* [Exercise brief] Rewrite the records below as a JSON list of strings, one string per line, skipping blank lines. Leave the pictures out.

* [Exercise materials]
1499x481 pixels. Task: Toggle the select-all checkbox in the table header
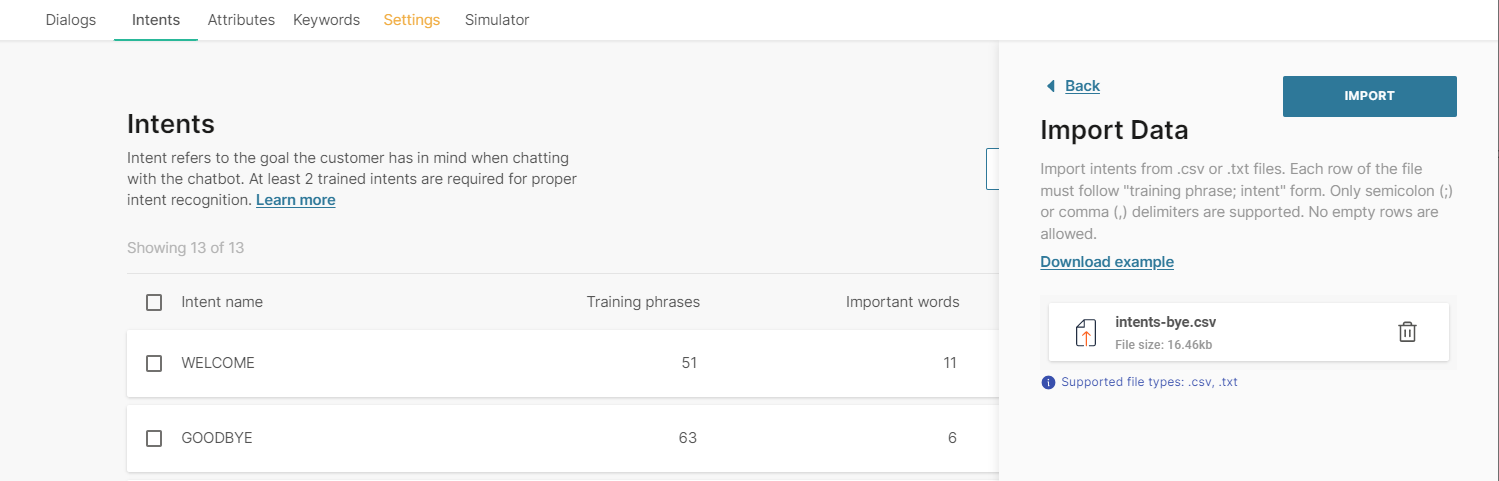coord(154,302)
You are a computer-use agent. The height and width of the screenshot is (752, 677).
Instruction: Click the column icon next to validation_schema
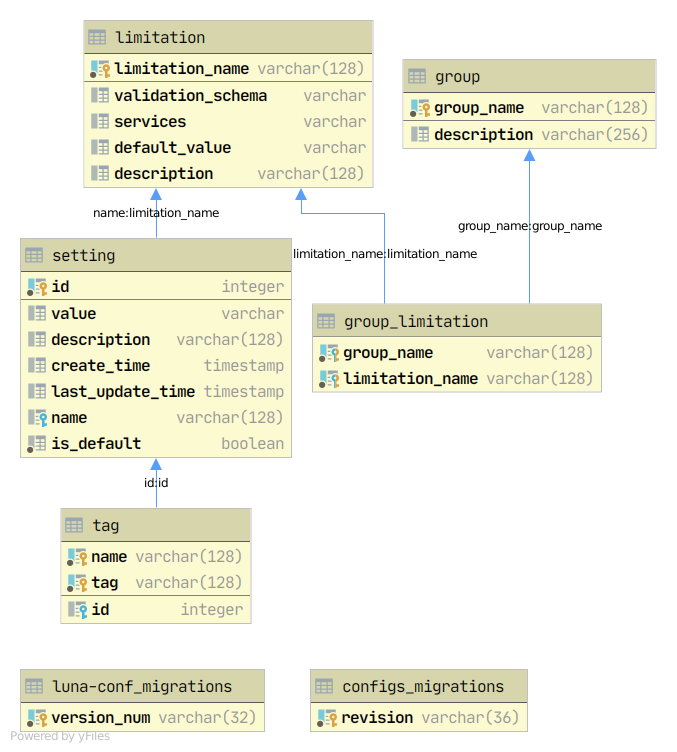(x=99, y=96)
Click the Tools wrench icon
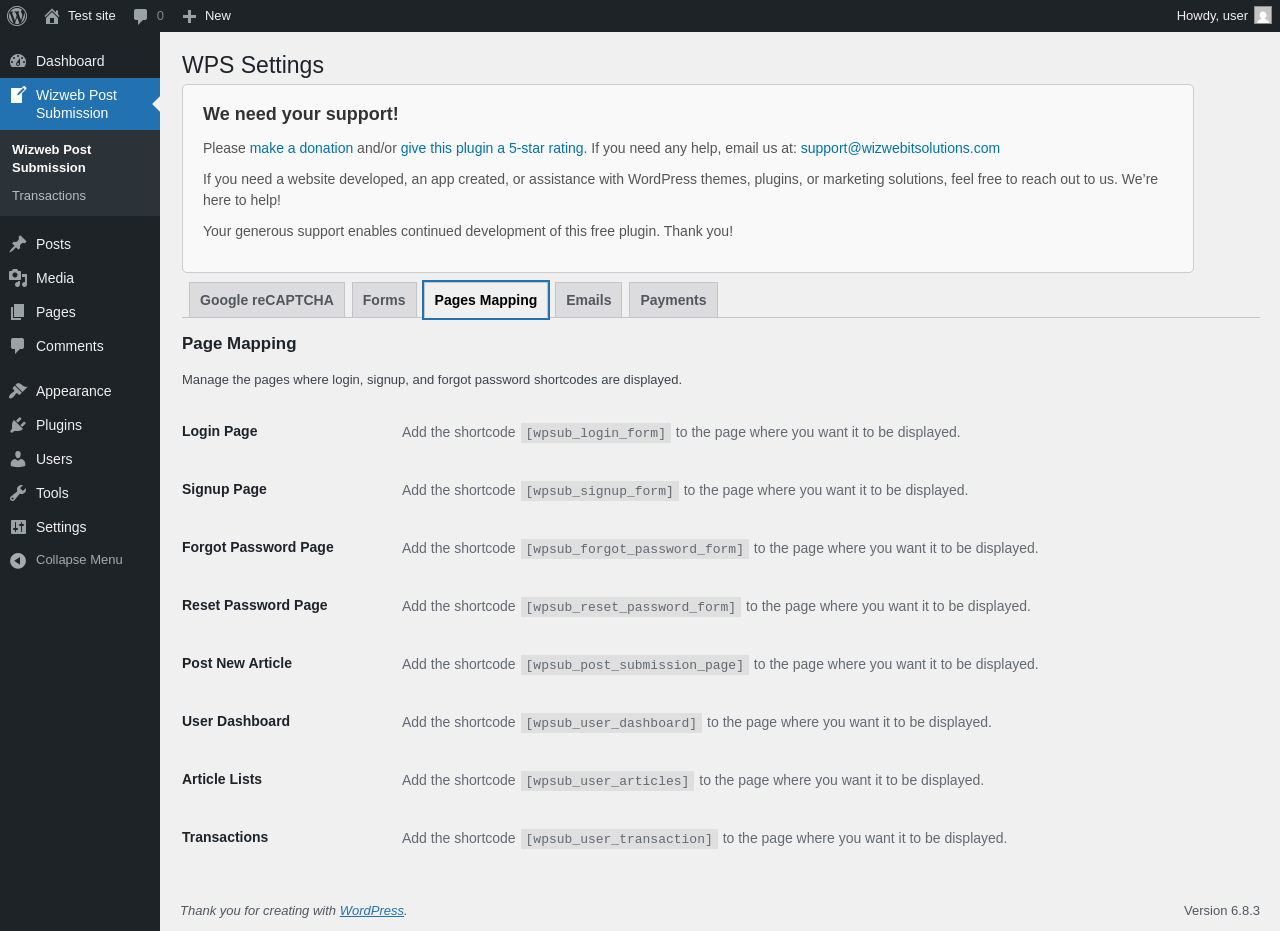1280x931 pixels. (x=18, y=493)
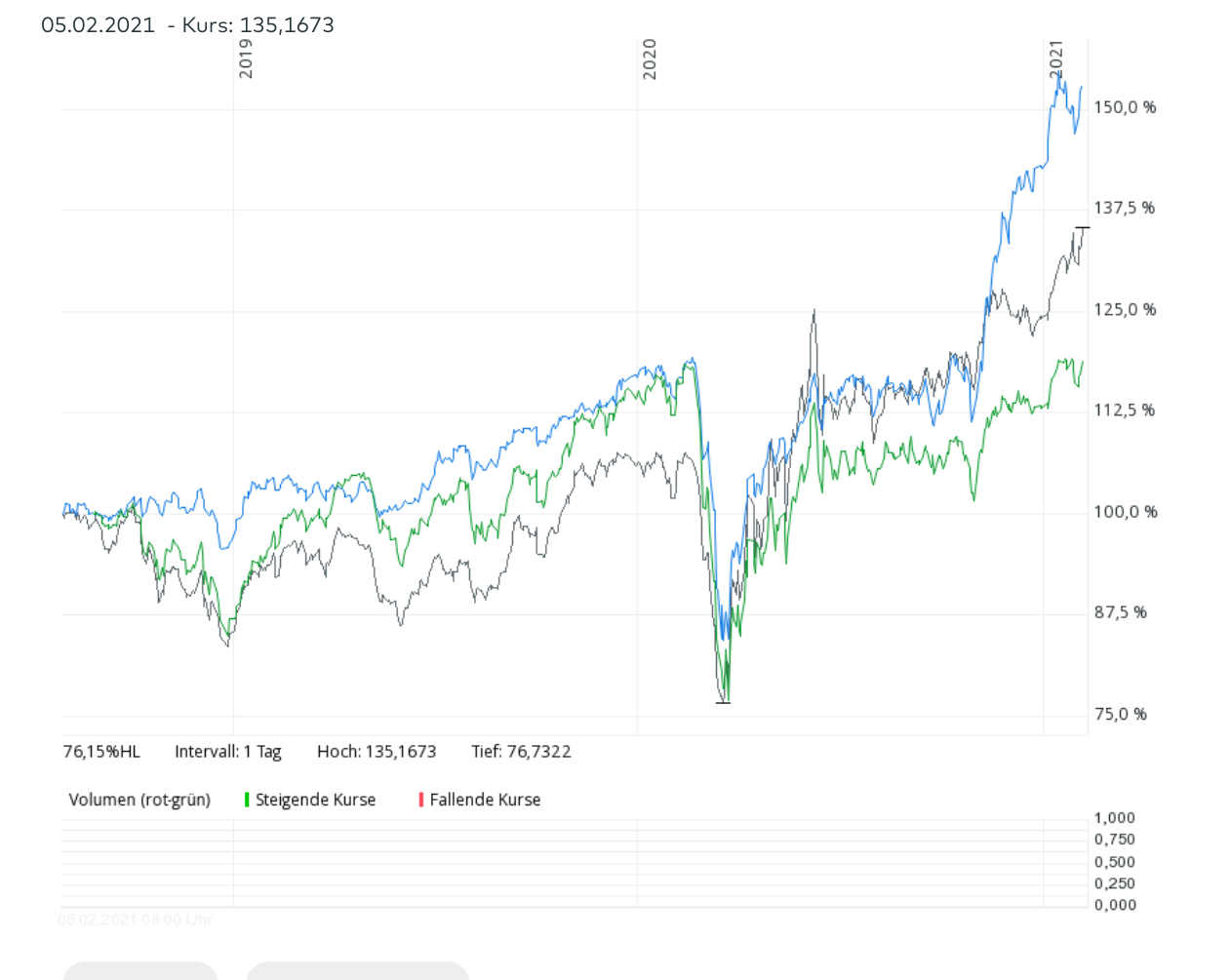The image size is (1231, 980).
Task: Click the 76,15%HL indicator
Action: click(x=101, y=752)
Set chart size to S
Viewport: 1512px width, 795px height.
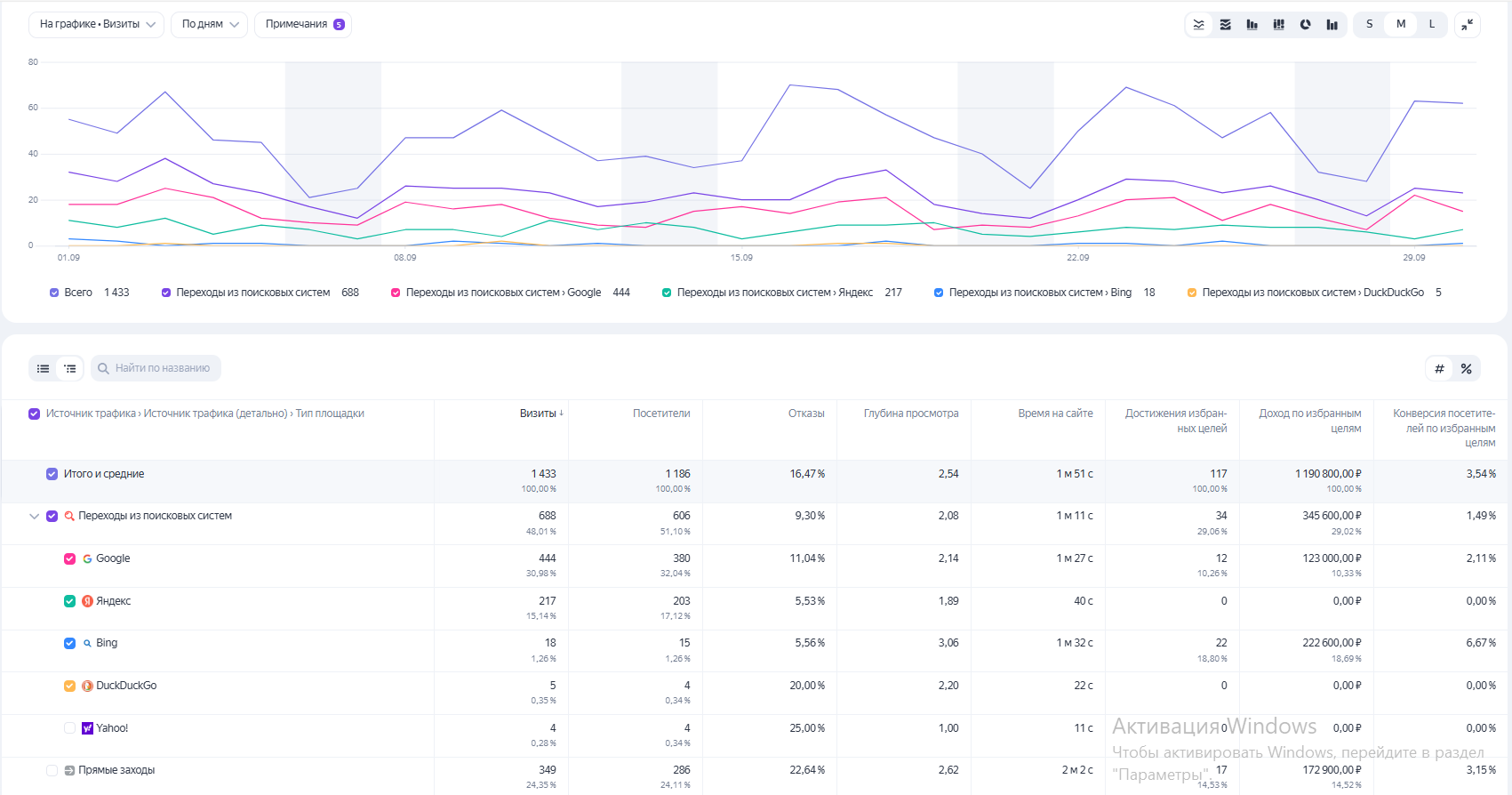pos(1369,25)
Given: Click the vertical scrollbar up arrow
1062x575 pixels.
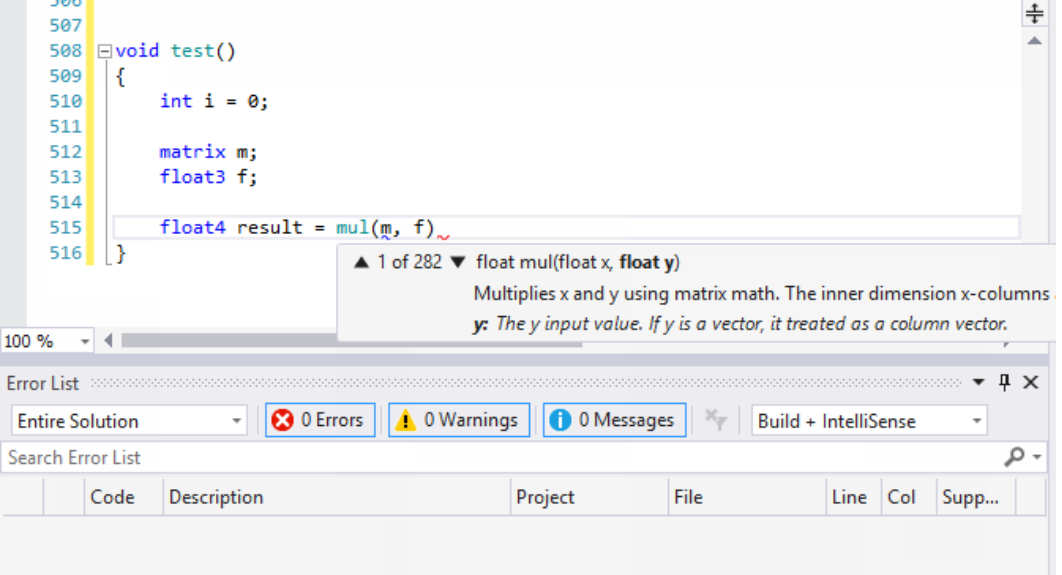Looking at the screenshot, I should click(x=1034, y=40).
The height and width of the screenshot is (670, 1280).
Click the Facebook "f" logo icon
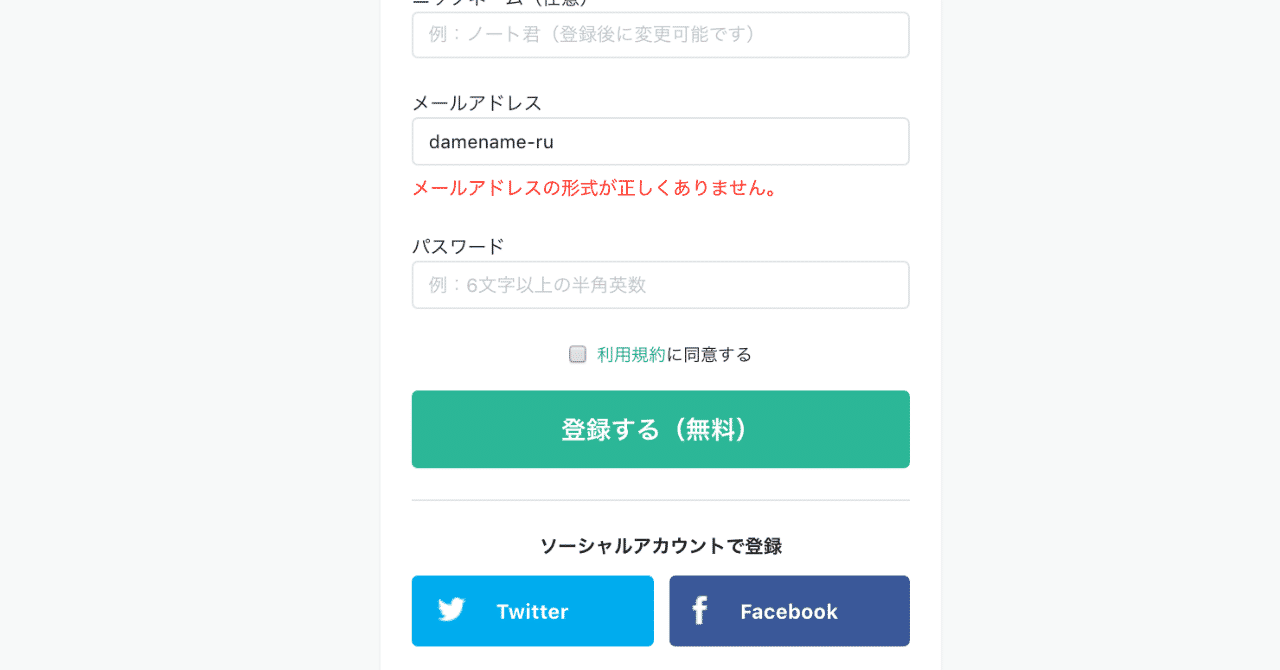pyautogui.click(x=700, y=611)
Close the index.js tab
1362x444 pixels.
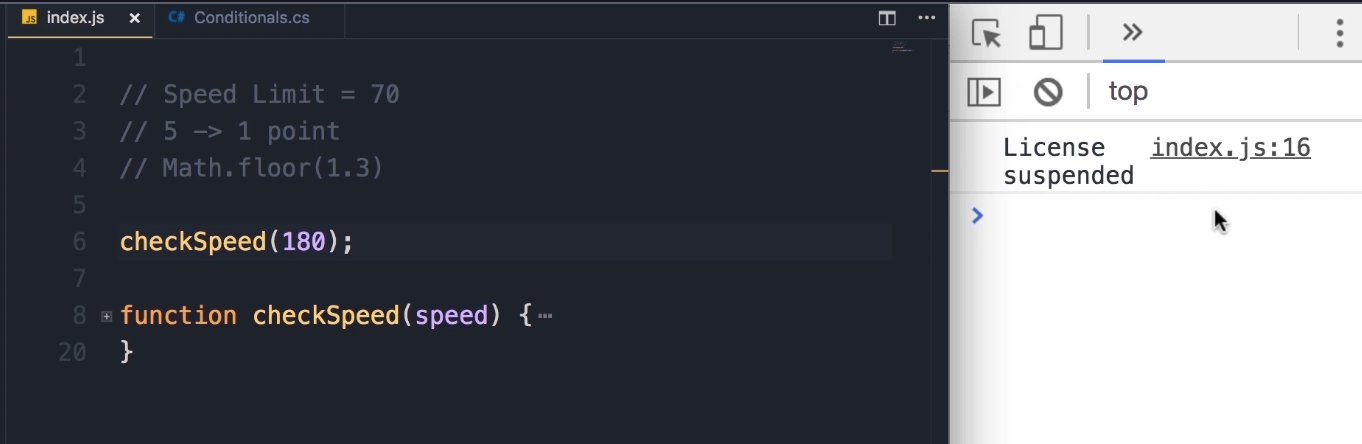pos(135,18)
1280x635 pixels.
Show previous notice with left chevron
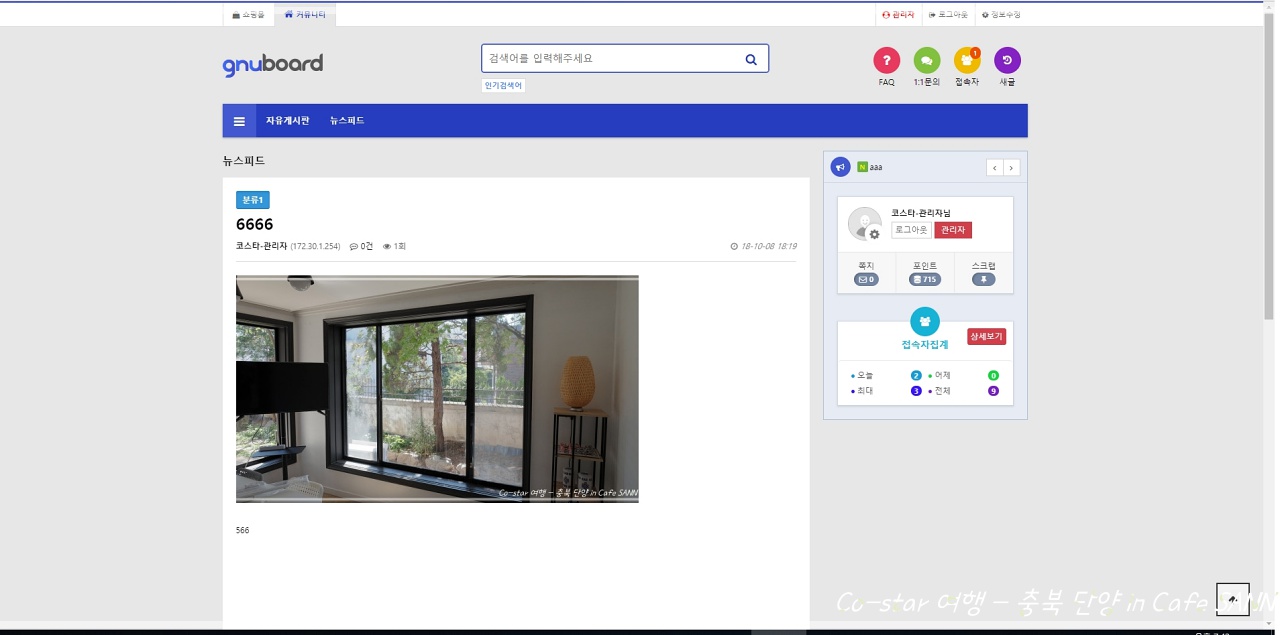pyautogui.click(x=994, y=168)
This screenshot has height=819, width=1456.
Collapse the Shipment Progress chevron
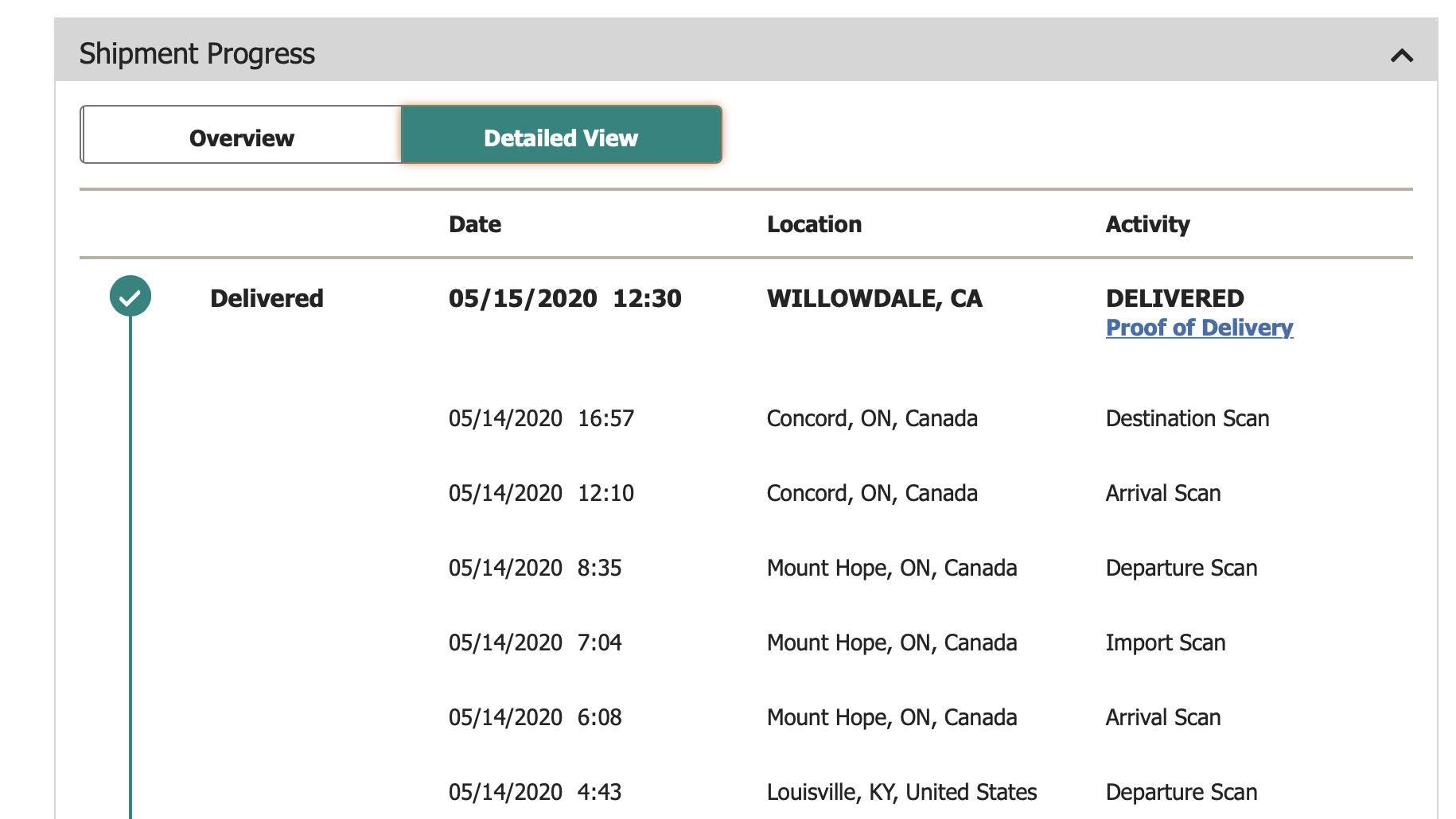pos(1401,56)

* [Final result]
[
  "1499x481 pixels. Task: Toggle the select-all checkbox in the table header",
  "coord(154,302)",
  "You are a computer-use agent. The height and width of the screenshot is (752, 677).",
  "Instruction: Click the column icon next to validation_schema",
  "(x=99, y=96)",
  "Click the Tools wrench icon",
  "1280x931 pixels. (x=18, y=493)",
  "The image size is (1231, 980).",
  "Task: Click the 76,15%HL indicator",
  "Action: click(x=101, y=752)",
  "Set chart size to S",
  "Viewport: 1512px width, 795px height.",
  "pos(1369,25)",
  "Given: Click the vertical scrollbar up arrow",
  "1062x575 pixels.",
  "Looking at the screenshot, I should click(x=1034, y=40).",
  "The height and width of the screenshot is (670, 1280).",
  "Click the Facebook \"f\" logo icon",
  "pyautogui.click(x=700, y=611)",
  "Close the index.js tab",
  "1362x444 pixels.",
  "pos(135,18)",
  "1280x635 pixels.",
  "Show previous notice with left chevron",
  "pyautogui.click(x=994, y=168)",
  "This screenshot has height=819, width=1456.",
  "Collapse the Shipment Progress chevron",
  "pos(1401,56)"
]